Our undersampling scheme applies 1, 3, 6, 15, 45, 153, etc. shading samples to each triangle, based on how many 4x subdivisions we wish to apply. We cache the color value at each sample point, and provide an efficient method for interpolating among the cached values given a subsequent shading point on the triangle. For each visible triangle in the current bucket, we precompute a set of shaded samples, as shown above, and store them in a cached data structure that is referenced by all the overlapping triangles that comprise the motion blur streak. Any shading requests for these triangles are directed to the shading cache. Now the trick is to rapidly interpolate among these samples given the requested sampling coordinates. We handle this by precomputing a formula for each level of subdivision, which takes the barycenteric coordinates relative to the original triangle, and identifies which subtriangle the sample is in, and what its coordinates are relative to that subtriangle. The cost of this interpolation is minimal; it is dwarfed by the cost of constructing the non-shaded geometry of the triangles along the motion blur trajectory. Reducing the latter would therefore be the next logical step in future motion blur optimization...

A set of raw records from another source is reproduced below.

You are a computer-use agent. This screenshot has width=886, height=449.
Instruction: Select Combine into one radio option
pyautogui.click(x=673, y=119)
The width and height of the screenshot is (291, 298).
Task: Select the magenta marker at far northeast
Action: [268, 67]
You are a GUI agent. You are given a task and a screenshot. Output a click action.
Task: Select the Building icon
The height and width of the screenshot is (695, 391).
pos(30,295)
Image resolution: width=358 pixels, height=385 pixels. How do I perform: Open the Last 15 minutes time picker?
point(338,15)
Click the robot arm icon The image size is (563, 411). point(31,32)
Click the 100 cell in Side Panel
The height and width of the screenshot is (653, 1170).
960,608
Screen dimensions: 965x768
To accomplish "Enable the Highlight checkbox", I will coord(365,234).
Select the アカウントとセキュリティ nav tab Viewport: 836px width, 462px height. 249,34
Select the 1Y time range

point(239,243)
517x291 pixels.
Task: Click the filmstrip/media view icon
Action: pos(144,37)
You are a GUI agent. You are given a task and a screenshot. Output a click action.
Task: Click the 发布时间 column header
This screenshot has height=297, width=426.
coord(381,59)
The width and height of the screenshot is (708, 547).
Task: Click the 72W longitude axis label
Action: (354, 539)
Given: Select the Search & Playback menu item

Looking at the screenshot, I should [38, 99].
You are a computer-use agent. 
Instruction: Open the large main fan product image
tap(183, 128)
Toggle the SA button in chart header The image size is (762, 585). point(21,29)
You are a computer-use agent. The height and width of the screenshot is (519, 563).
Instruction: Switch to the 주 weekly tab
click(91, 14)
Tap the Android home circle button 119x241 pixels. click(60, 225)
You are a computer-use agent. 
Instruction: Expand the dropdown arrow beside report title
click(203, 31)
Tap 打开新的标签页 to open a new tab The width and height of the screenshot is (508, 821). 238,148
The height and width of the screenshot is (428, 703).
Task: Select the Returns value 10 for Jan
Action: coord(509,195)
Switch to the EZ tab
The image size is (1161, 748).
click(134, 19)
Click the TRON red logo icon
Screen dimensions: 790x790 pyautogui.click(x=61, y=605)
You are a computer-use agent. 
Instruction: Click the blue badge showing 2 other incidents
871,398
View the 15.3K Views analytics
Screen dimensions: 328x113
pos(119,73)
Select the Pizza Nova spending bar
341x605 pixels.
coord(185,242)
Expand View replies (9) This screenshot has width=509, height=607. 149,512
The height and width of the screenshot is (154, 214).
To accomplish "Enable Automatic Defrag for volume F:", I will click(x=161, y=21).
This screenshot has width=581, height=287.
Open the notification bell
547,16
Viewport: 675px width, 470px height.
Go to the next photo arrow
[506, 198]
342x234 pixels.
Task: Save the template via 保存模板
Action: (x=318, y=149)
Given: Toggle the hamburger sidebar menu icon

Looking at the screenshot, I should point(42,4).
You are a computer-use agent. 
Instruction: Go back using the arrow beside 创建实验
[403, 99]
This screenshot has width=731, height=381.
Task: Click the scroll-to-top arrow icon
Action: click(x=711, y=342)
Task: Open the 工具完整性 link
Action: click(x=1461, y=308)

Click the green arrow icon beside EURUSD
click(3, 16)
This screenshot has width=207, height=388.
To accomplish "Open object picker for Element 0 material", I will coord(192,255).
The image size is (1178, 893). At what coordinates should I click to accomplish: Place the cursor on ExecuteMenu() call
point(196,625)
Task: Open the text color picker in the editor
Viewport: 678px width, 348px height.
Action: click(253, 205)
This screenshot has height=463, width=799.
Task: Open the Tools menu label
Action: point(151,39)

ResultsThe undersampling technique we've described was used with great success on the Cats & Dogs job. It was very useful in bringing down some of the render times from over 30 hours into the teens. Although the color sample cache did increase memory usage somewhat, this could be minimized by reducing the screen bucket size, without any significant speed penalty.
Future WorkFuture optimizations in motion
blur will likely focus on the generation of triangles along the
spline-based motion trajectory of each vertex. Further speed
increases could be effected by limiting the instantiation of
overlapping static triangles and precomputing their trajectories
into a small number of linear segments that could be rapidly
evaluated.
|